Bloomsday blossoms in Montreal
The events described in Ulysses, James Joyce’s seminal work of modern literature, occur over one day: June 16, 1904. Every year, all over the world, fans of the Irish author get together on that date to celebrate Joyce’s literary accomplishments. The occasion has come to be known as Bloomsday, in honour of the main protagonist in Ulysses, Leopold Bloom.
This year, Sir George Williams University (SGWU) alumnus Dave Schurman and his wife Judith spearheaded an effort to create a major celebration to mark Bloomsday in Montreal.
Judith says her husband fell in love with Ulysses as a Science undergrad at SGWU, and has been reading it ever since. Judith admits she herself was initially intimidated by the weighty tome, though her husband’s enthusiasm for it eventually rubbed off on her. “Once you make it through once or twice, then you start to consider it to be your friend,” she says.
The idea of holding an event to celebrate Bloomsday occurred during a study group on Ulysses led by Dave Schurman at the McGill Community for Lifelong Learning (MCLL) in the fall. “People just said why don’t we do something? We could make a project out of this, and it could turn into something really interesting,” Judith explains.

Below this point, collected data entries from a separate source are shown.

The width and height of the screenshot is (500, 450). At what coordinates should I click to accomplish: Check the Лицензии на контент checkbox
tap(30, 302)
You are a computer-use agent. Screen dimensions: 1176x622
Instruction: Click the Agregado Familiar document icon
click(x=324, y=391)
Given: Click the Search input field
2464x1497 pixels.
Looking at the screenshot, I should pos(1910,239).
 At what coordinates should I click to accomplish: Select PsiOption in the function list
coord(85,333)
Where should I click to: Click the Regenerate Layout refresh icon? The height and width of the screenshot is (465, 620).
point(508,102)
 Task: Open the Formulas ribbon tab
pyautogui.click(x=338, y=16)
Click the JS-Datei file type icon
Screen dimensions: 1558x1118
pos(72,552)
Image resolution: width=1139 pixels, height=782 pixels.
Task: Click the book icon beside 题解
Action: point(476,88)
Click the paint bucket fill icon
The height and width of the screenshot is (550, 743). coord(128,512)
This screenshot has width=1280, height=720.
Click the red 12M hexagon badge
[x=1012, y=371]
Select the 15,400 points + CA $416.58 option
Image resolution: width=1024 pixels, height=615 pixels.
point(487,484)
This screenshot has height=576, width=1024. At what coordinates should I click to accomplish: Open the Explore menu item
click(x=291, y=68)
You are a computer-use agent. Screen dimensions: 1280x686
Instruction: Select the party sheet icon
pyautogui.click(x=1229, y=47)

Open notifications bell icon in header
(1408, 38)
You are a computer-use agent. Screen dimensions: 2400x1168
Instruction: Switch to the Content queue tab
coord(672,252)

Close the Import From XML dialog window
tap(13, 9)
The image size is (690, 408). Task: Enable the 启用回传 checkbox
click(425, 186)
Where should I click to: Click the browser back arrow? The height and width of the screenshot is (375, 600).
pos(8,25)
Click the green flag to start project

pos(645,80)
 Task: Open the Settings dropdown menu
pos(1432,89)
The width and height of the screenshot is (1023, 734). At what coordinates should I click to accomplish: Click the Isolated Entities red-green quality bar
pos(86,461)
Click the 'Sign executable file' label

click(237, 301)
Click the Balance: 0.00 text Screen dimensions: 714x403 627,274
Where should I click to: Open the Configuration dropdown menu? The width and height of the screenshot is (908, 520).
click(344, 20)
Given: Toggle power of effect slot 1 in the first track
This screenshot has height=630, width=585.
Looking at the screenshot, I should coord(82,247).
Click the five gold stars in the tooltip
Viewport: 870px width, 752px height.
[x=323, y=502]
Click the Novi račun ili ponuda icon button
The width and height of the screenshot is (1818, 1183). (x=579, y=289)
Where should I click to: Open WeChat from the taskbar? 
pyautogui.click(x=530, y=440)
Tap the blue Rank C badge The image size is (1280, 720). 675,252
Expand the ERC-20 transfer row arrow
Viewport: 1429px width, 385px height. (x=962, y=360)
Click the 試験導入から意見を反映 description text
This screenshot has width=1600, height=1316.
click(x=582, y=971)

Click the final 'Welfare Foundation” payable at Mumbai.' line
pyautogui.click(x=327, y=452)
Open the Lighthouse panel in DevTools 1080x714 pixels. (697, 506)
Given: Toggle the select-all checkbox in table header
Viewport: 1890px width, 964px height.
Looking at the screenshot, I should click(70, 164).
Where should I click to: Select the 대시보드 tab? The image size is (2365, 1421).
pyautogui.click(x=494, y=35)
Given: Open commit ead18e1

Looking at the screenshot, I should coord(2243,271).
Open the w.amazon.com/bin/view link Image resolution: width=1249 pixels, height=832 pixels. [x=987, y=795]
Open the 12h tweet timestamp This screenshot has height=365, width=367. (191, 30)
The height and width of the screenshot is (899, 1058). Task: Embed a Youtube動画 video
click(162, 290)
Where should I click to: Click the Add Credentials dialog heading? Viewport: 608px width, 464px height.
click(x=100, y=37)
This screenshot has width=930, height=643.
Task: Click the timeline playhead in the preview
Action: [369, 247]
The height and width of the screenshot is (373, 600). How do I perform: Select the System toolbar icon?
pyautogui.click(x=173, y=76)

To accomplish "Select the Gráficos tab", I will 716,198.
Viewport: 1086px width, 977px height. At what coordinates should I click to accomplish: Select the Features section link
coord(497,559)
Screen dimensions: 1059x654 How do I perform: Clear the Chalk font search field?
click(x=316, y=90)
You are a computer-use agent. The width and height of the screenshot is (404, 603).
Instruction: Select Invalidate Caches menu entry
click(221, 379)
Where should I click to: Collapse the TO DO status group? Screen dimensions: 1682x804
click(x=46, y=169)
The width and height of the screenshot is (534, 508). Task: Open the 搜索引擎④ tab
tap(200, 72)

In the past, ad hoc events had been held around the city, but nothing like what’s on tap for this year. The program begins at 12:30 p.m. on Thursday, June 14, when readings and songs from Ulysses are performed at the Atwater Library, a major supporter of the Bloomsday celebrations. Beverly McGuire, a part-time instructor in Concordia’s Department of Music will be among the performers.
On Friday, June 15, at 4 p.m., Michael Kenneally, principal of Concordia’s School of Canadian Irish Studies, will deliver a lecture on Ulysses at the McCord Museum to mark the official launch of Bloomsday.
“I’m delighted that this is happening in Montreal,” Kenneally says. “It’s a lovely way to give people a sense of the book, convey some of its humour, and just keep it in their consciousness. And, obviously in the end to encourage them to read the book.”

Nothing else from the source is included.